The AMA also supports policies and initiatives that aim to reduce other chronic and preventable diseases – many of which have an unacceptably high prevalence in remote Indigenous communities. An example of this is the little-known blood-borne virus HTLV-1, which in Australia occurs exclusively in remote Aboriginal communities in central Australia.

The AMA recognises that Aboriginal people living in Central Australia face many unique and complex health issues, and that these require specific research, training and clinical practice to properly manage and treat.

The AMA, as part of our broader 2016 election statement, called on the next government to support the establishment of a Central Australian Academic Health Science Centre. This is a collaboration driven by a consortium of leading health professionals and institutions, including: AMSANT, Baker IDI Heart & Diabetes Institute, Central Australian Aboriginal Congress, Central Australia Health Service, Centre for Remote Health, Charles Darwin University, Flinders University, Menzies School of Health Research, Ngaanyatjarra Health Service and Nganampa Health Service.

The AMA sees the proposed Health Science Centre as a very significant endeavour to improve the health outcomes of Aboriginal people living in remote communities. There are already tangible benefits from this type of collaborative and multi-disciplinary approach to health services and research.

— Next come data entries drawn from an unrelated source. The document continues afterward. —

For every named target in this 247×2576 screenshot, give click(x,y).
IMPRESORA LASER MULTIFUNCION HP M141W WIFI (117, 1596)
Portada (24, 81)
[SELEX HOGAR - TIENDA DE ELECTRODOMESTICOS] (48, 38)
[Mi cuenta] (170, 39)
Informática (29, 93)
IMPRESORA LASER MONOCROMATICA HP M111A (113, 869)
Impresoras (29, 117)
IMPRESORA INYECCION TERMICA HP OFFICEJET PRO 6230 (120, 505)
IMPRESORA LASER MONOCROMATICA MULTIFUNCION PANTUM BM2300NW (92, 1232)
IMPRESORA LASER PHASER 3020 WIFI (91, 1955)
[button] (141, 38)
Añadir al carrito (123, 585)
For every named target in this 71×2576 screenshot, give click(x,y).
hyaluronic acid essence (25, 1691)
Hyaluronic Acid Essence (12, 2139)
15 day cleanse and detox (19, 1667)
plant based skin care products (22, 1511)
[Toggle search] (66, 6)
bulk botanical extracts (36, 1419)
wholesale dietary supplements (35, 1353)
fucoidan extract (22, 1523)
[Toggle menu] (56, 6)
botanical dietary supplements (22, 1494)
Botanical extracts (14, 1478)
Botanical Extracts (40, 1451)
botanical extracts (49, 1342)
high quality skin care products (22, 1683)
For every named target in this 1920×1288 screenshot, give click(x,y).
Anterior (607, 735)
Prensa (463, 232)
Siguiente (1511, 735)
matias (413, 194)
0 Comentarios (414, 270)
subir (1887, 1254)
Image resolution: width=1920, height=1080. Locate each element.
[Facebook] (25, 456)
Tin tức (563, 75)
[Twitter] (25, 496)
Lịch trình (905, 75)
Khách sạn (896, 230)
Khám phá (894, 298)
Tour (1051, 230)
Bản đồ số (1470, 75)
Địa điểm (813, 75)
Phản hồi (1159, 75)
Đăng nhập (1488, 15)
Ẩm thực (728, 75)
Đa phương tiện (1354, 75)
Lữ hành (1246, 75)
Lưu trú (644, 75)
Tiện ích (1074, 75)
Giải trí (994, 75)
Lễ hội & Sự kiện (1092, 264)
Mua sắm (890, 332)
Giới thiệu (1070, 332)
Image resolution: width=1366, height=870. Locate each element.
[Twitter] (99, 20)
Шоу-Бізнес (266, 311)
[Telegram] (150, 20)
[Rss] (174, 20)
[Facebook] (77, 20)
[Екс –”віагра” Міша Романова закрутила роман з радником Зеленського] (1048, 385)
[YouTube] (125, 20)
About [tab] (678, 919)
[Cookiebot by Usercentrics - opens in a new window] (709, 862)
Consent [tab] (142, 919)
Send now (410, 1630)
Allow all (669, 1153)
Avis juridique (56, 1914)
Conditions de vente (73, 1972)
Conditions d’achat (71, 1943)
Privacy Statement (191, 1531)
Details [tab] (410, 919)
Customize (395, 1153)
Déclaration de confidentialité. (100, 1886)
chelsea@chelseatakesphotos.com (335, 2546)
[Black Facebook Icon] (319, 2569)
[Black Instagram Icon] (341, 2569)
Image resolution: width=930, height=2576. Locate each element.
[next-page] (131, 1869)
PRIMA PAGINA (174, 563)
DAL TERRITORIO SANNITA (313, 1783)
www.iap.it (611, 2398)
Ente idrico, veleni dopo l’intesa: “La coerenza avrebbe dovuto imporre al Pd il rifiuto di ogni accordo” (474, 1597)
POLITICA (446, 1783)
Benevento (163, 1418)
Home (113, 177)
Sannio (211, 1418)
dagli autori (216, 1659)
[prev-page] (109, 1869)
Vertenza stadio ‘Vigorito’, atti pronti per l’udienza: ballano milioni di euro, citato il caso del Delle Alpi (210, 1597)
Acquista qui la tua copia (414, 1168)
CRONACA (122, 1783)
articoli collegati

The aim of the AHSC is to prioritise their joint efforts, principally around workforce and capacity building and to increase the participation of Aboriginal people in health services and medical research.  

Some examples of achievements include: the Central Australia Renal Study, which informs effective allocation of scarce health resources in the region; the Alice Springs Hospital Readmissions Prevention Project, which aims to reduce frequent readmissions to hospital; and the Health Determinants and Risk Factors program, which better informs health and social policy by understanding the relationship between health and other factors such as housing, trauma and food security.

Having a designated Health Science Centre would be a massive boost for research, clinical services, and lead to greater medical research and investment. The Centre would likely see more expertise and opportunities to develop Aboriginal researchers and health care workers.

Establishing and operating this Centre would cost $4 million a year – a modest ask considering the potential benefits it could deliver.

The AMA recognises that Aboriginal and Torres Strait Islander people have a lead role in identifying and developing solutions to respond to their health needs – the proposed Central Australian Academic Health Science Centre is a clear example of this. The AMA will continue to support the efforts of Indigenous people to improve health outcomes and urges governments to do the same.